Your objective
Your answer should consist only of the lines below from the one with "You are a GUI" through the one with "The height and width of the screenshot is (812, 1496).", copied exactly.

Working data
%%
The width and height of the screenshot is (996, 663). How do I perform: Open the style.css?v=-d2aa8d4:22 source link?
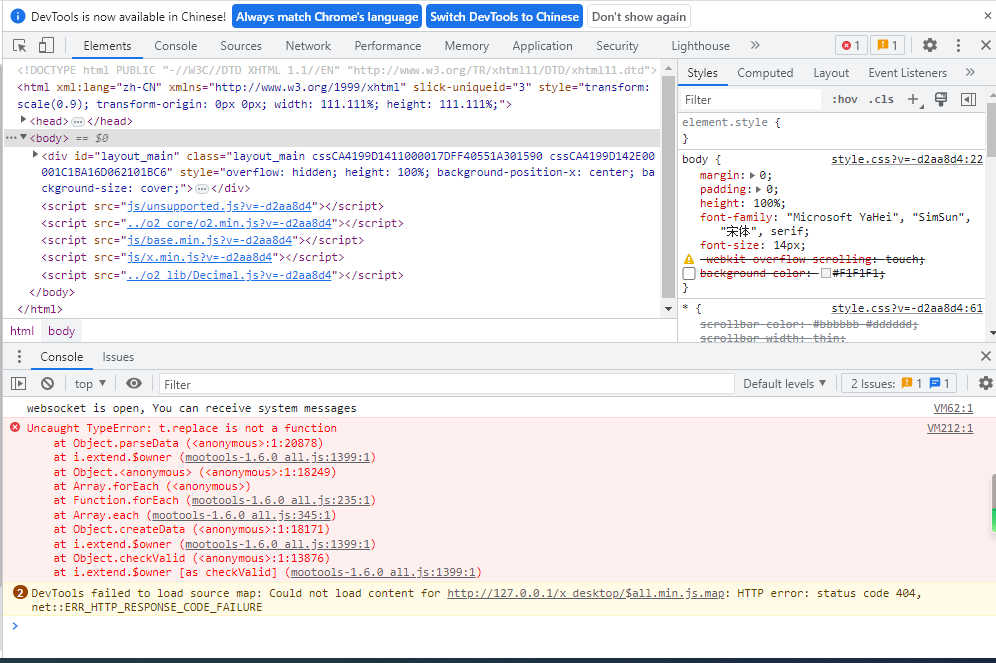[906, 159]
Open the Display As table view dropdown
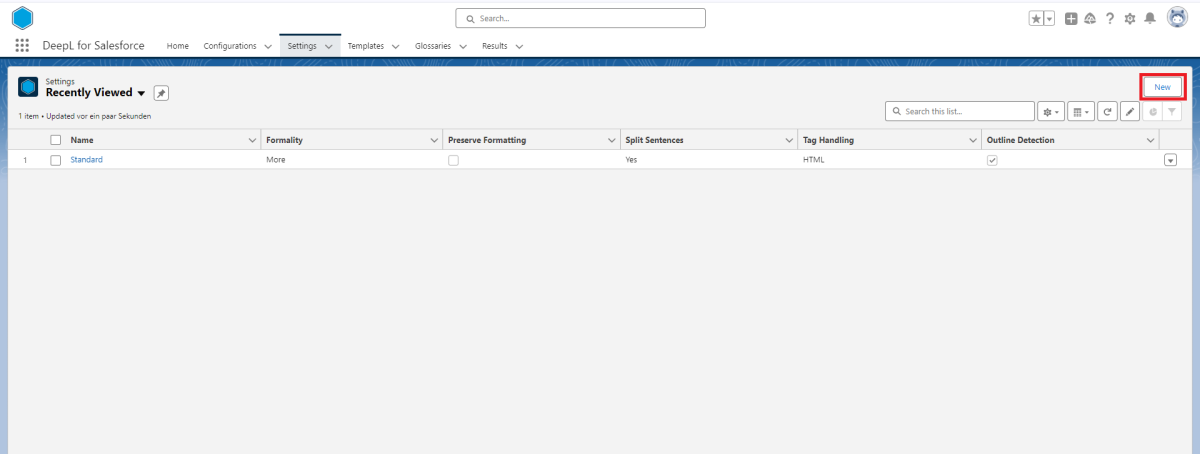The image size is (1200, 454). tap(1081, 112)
%%
%%
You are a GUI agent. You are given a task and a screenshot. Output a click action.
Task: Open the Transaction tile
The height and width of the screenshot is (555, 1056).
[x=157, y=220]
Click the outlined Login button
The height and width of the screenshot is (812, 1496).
%%
Response for this exercise
You are a GUI agent. You are given a task and a screenshot. Output a click action.
Task: Open the Transaction tile
The height and width of the screenshot is (555, 1056).
[x=157, y=220]
Click the outlined Login button
The height and width of the screenshot is (812, 1496).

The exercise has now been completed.